I had hoped it to be not too small for accommodations, but it turned out to be a very small village (and tourism in the outskirts of Bilbao is not a common thing). I went down to the main plaza and asked if anyone spoke english. A young woman did and she told me that I could go over another small pass and then up another road to the monastery of Ziortza, but as I asked about other alternatives she told me about a casa rural (country living accommodation) nearby, but she thought it would be more expensive. I asked if the casa rural was any good as I feared it was living with cattle and cold water only, but she claimed it was good and the price she suggested hinted at that it would be not as bad. She even called and asked in advance as it was apparently a bit popular.

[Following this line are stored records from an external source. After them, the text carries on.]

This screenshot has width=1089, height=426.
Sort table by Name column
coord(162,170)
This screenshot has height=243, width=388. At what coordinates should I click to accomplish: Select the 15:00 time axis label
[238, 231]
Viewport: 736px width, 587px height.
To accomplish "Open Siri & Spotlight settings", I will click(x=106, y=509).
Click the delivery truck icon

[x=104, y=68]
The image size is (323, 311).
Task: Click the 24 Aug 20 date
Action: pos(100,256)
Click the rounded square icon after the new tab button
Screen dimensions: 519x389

The casa rural was only 2 km from the village centre and was extremely good in all ways. I was staying at a Sheraton hotel later in the year and that was not half as good as this and this was at less than 40 euro! (Of course it might be totally unfair even comparing boring big hotels made for conference/business people and a charming homely living like this.)
The girl even suggested I could get good food at the bar in the village (the less obvious one of the two, as this was not as busy). This is a very Basque part of Basque! I suggested to the woman that it was nice here in the northern part of … errr, Basque and she wished me a pleasant stay in the Basque country! ;-) There were a big painting on a house wall just nearby depicting how the spanish and french supposedly suppress the Basque people.
Whatever could be said of the Basque people here, they were very very nice and friendly. I went down to the bar and they served me some big soup with meat, potatoes and vegetables in it (I said I was hungry and did not care too much what they served as it would be fine anyway …). It was very very good and I had three big bowls of this soup and ate up all the bread put on the table. I got some beers and then was served fish. Thereafter they told me they were closing down, but gave me some ice-cream. It was great! I then went out the back door and walked over to the more busy bar and had another beer and ice-cream and sat down to write my postcards bought in Cangas de Onis two days before. On the way out I bought some cookies to have before going to sleep. (They had a small shop that the bartender showed me as I wanted something more than they had in the bar and thus got the cookies and a banana.) It was totally dark on the concrete road to the casa rural and when I arrived there the front door was locked, but thankfully some french (or German) tourists was up on the veranda in the hammocks and heard me coming.